- [Exercise]: Say how many lines of the listing below contain "Select", giving the number and nothing else.

# # #

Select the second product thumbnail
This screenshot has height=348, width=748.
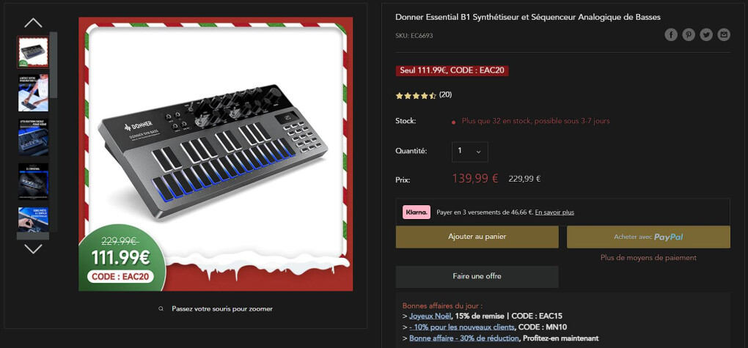[33, 92]
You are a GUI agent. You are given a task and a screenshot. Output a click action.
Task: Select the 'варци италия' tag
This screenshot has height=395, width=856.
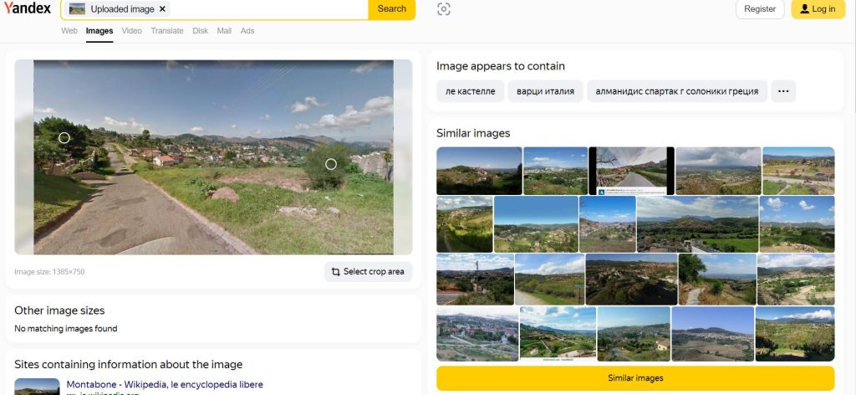click(545, 91)
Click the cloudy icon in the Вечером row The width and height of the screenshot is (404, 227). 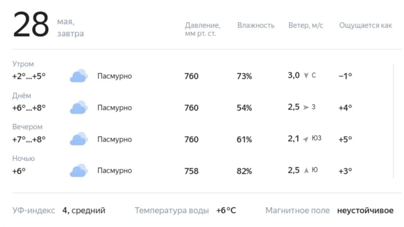79,139
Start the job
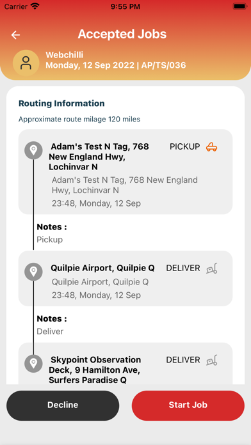This screenshot has width=251, height=445. 188,405
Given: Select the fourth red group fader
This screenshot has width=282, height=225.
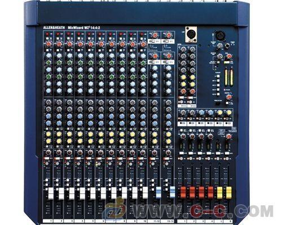Looking at the screenshot, I should (211, 192).
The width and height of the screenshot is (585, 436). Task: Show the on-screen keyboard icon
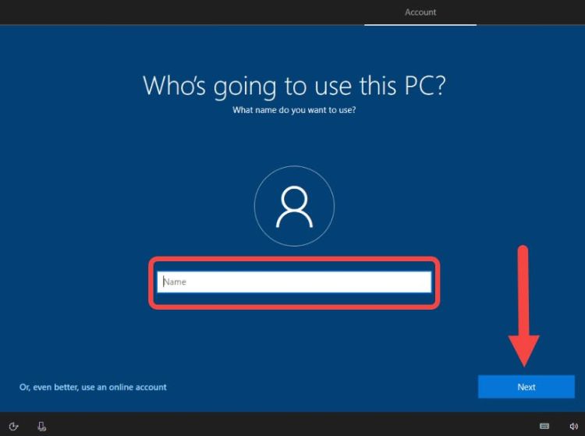(x=544, y=427)
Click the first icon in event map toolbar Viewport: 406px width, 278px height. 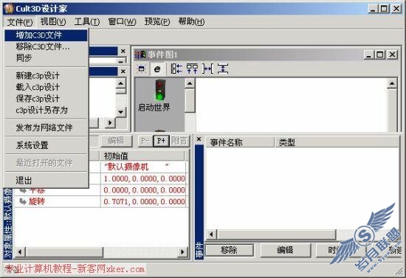pyautogui.click(x=142, y=69)
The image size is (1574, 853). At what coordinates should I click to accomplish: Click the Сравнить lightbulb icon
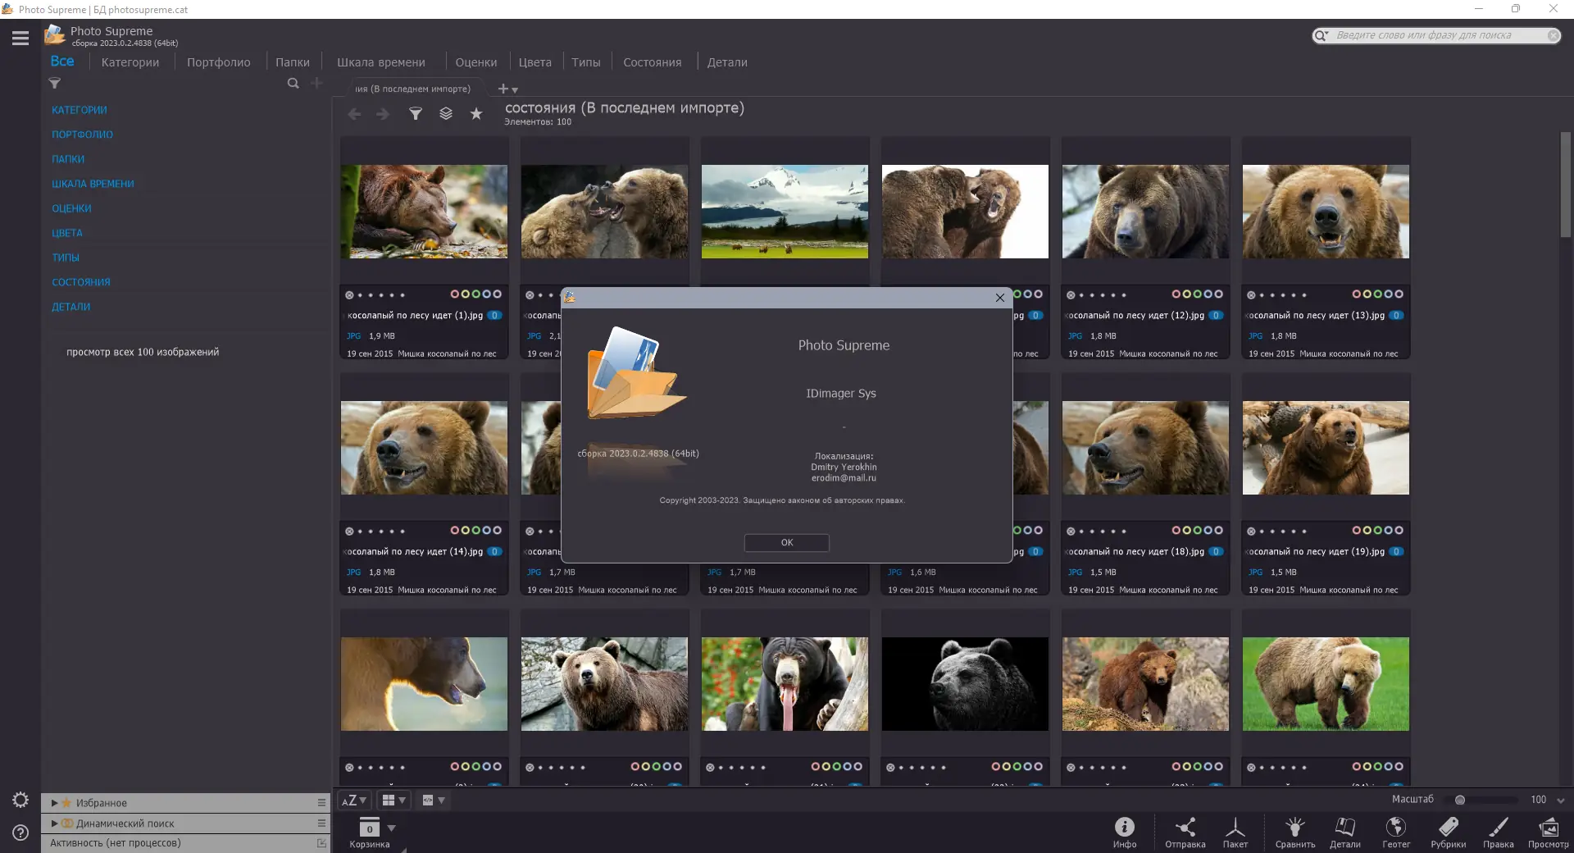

# # #

- [Written answer]: 3